Price tracker - Use subprocess on linux for cleaner memory management.

2026-05-29 21:11:50 +00:00 · 2026-02-11 16:40:12 +01:00
parent ef41dd304c
commit bafbdfb5c0
1 changed files with 190 additions and 1 deletions
@@ -56,6 +56,194 @@ def _deduplicate_prices(data):
    return list(unique_data)


+# =============================================================================
+# MEMORY MANAGEMENT: Why We Use Multiprocessing (Linux Only)
+# =============================================================================
+#
+# The get_itemprop_availability() function uses 'extruct' to parse HTML metadata
+# (JSON-LD, microdata, OpenGraph, etc). Extruct internally uses lxml, which wraps
+# libxml2 - a C library that allocates memory at the C level.
+#
+# Memory Leak Problem:
+# --------------------
+# 1. lxml's document_fromstring() creates thousands of Python objects backed by
+#    C-level allocations (nodes, attributes, text content)
+# 2. Python's garbage collector can mark these objects as collectible, but
+#    cannot force the OS to reclaim the actual C-level memory
+# 3. malloc/free typically doesn't return memory to OS - it just marks it as
+#    "free in the process address space"

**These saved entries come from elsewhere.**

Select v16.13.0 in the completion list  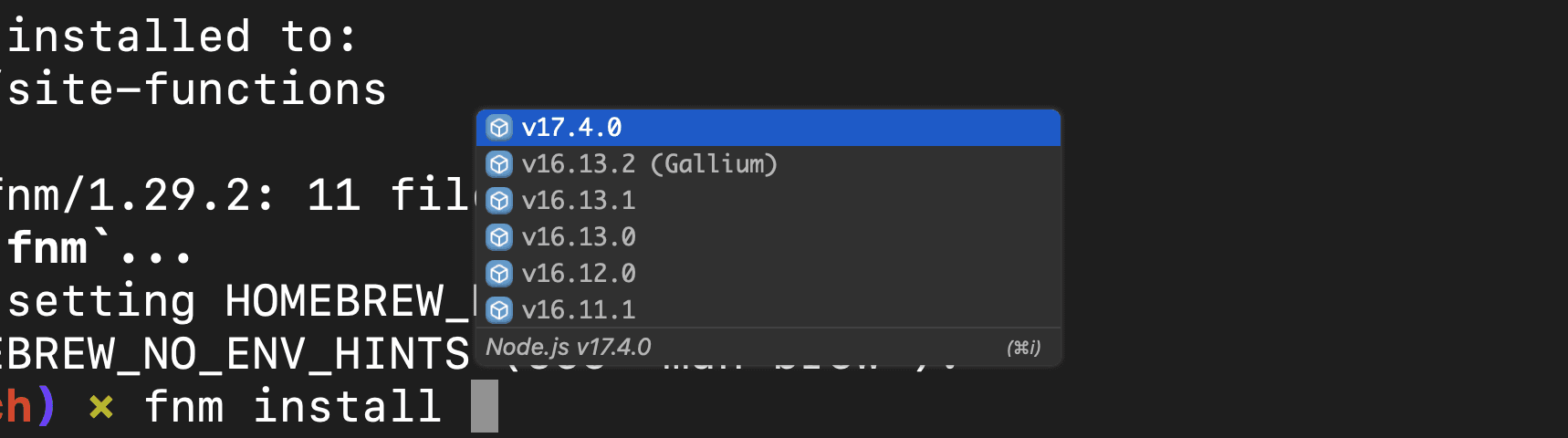click(x=768, y=237)
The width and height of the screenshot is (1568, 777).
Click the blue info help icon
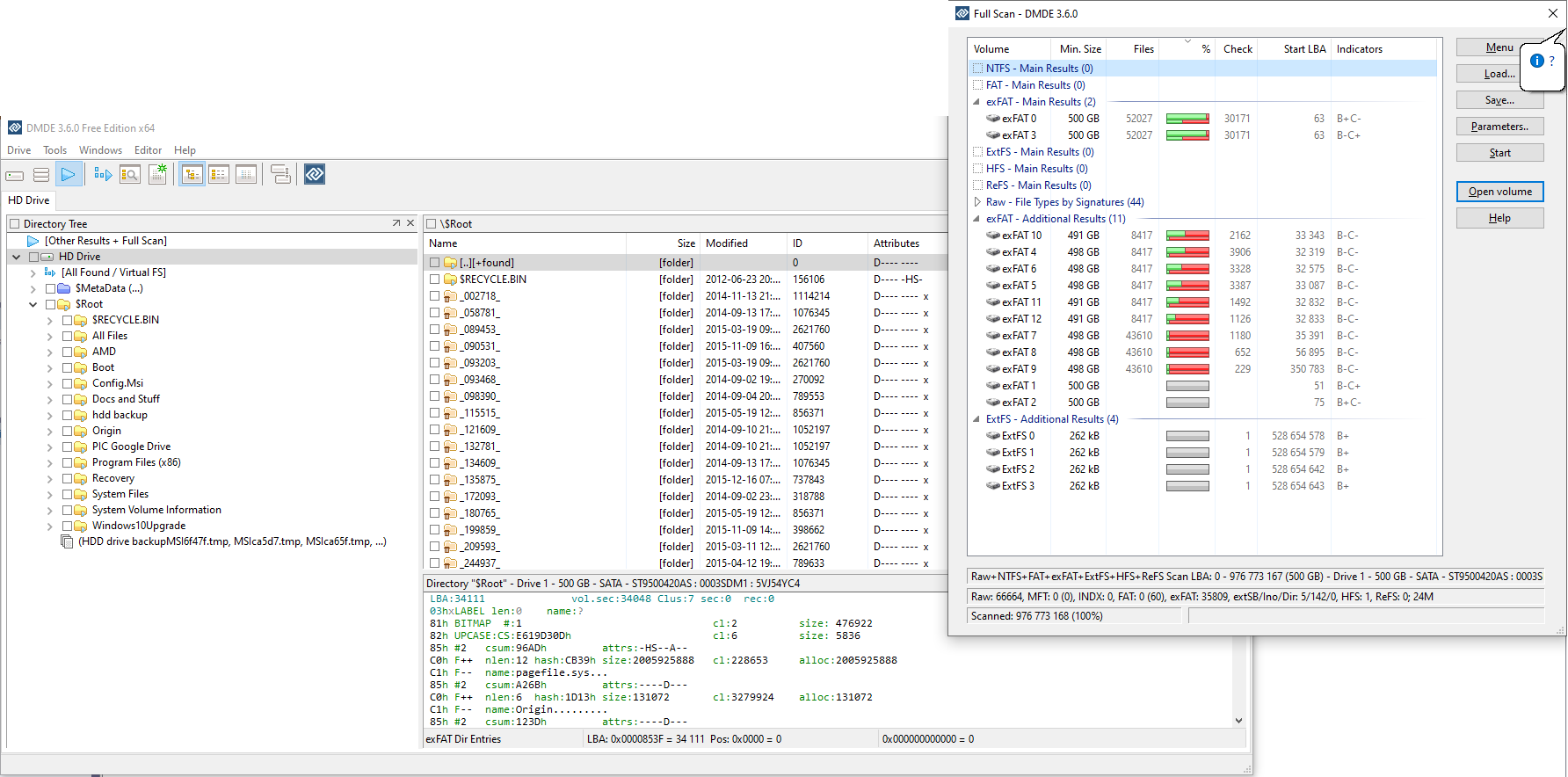pos(1537,61)
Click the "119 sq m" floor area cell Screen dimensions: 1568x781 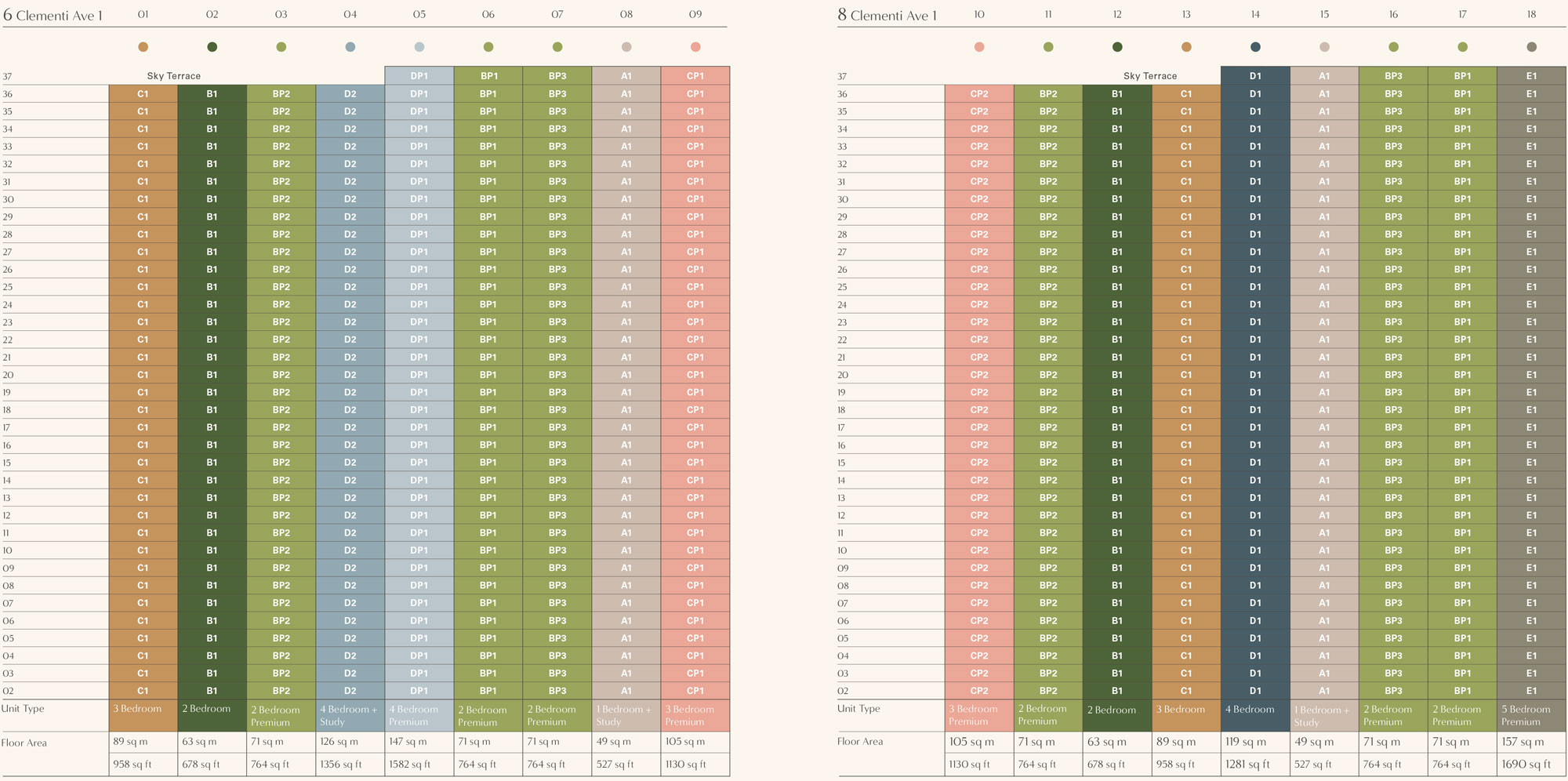[1255, 742]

+# 4. With repeated parsing of large HTML (5MB+ pages), memory accumulates even
+#    after Python GC runs
+#
+# Why Multiprocessing Fixes This:
+# --------------------------------
+# When a subprocess exits, the OS forcibly reclaims ALL memory including C-level
+# allocations that Python GC couldn't release. This ensures clean memory state
+# after each extraction.
+#
+# Performance Impact:
+# -------------------
+# - Memray analysis showed 1.2M document_fromstring allocations per page
+# - Without subprocess: memory grows by ~50-500MB per parse and lingers
+# - With subprocess: ~35MB overhead but forces full cleanup after each run
+# - Trade-off: 35MB resource_tracker vs 500MB+ accumulated leak = much better at scale
+#
+# References:
+# -----------
+# - lxml memory issues: https://medium.com/devopss-hole/python-lxml-memory-leak-b8d0b1000dc7
+# - libxml2 caching behavior: https://www.mail-archive.com/lxml@python.org/msg00026.html
+# - GC limitations with C extensions: https://benbernardblog.com/tracking-down-a-freaky-python-memory-leak-part-2/
+#
+# Additional Context:
+# -------------------
+# - jsonpath_ng (used to query the parsed data) is pure Python and doesn't leak
+# - The leak is specifically from lxml's document parsing, not the JSONPath queries
+# - Linux-only because multiprocessing spawn is well-tested there; other platforms
+#   use direct call as fallback
+#
+# Alternative Solution (Future Optimization):
+# -------------------------------------------
+# This entire problem could be avoided by using regex to extract just the machine
+# data blocks (JSON-LD, microdata, OpenGraph tags) BEFORE parsing with lxml:
+#
+#   1. Use regex to extract <script type="application/ld+json">...</script> blocks
+#   2. Use regex to extract <meta property="og:*"> tags
+#   3. Use regex to find itemprop/itemtype attributes and their containing elements
+#   4. Parse ONLY those extracted snippets instead of the entire HTML document
+#
+# Benefits:
+#   - Avoids parsing 5MB of HTML when we only need a few KB of metadata
+#   - Eliminates the lxml memory leak entirely
+#   - Faster extraction (regex is much faster than DOM parsing)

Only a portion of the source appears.